Matthew Pearl

The novelist recommends three works of mystery and adventure.

 

 

In atmospheric thrillers like The Dante Club and The Poe Shadow, Matthew Pearl thrusts literary and historical icons into tales of white-knuckle suspense. His new novel, The Technologists, takes readers to a gaslit Boston where the budding young scientists of M.I.T.'s first class are faced with an apparently supernatural mystery. Here, he recommends three favorite books that straddle the divide between thought experiment and pulpy pleasure.

 

Books by Matthew Pearl

 


 

The Astounding, the Amazing, and the Unknown

By Paul Malmont

 

"Here science fiction and science converge in, thrillingly, a completely believable way. What a story: the great sci-fi writers of the pulp era (Asimov, Heinlein, etc.) are recruited by the government to devise innovations to help the cause in WWII. With some basis in real events, Malmont's novel impresses me in the way it seamlessly balances history with fiction, and tribute with originality."

 


 

Dust and Shadow

By Lyndsay Faye

 

"Jack the Ripper is such a perennial subject, and Faye finds just the right style and tone to take a fresh approach with Sherlock Holmes chasing down the killer. It is so tempting to apply modern forensics to unsolved past crimes like the Whitechapel murders, but Faye manages to give insight without being anachronistic not only by choosing Holmes but also by doing such a fantastic job of recreating the character and his cutting edge scientific analysis.
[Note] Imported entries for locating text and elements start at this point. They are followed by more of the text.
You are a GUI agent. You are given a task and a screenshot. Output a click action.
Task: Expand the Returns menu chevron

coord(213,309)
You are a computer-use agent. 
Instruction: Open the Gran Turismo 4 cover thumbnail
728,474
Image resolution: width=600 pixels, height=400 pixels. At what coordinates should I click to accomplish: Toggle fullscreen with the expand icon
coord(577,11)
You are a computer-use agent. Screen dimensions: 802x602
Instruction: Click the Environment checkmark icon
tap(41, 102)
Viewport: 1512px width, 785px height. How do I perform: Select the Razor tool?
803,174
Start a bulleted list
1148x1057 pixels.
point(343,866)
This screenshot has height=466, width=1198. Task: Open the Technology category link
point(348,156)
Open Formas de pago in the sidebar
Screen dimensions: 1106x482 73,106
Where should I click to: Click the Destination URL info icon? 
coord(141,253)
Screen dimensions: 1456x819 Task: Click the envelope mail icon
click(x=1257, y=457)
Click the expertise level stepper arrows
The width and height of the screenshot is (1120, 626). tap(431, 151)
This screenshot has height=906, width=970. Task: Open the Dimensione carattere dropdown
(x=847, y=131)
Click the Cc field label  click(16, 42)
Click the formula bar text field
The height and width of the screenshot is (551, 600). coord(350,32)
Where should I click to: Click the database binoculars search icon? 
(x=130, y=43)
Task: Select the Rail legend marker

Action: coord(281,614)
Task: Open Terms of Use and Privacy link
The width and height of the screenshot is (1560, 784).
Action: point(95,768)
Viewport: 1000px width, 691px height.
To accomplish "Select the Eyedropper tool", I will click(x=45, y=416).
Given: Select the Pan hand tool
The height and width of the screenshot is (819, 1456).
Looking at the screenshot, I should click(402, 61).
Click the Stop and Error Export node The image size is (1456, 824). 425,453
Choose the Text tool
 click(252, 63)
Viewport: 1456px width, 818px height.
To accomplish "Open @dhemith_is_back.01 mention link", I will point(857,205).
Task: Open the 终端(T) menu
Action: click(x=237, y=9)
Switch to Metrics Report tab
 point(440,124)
Faye will make you believe this is how it happened."

 


 

The Strange Case of Dr. Jekyll and Mr. Hyde

By Robert Lewis Stevenson

 

"Stevenson's short classic is a bit of a victim of its own success. Like Mary Shelley's Frankenstein, there are so many pop culture adaptations and re-imaginings that the actual accomplishment of the original can get lost. Also like Frankenstein, the science itself is hazy yet perhaps more believable to readers today than to those who read contemporaneously. Perhaps most interesting is the portrayal of Jekyll and what it says about early perceptions of science and scientific experimentation. You will read this in one or two days but will think about it for a long time."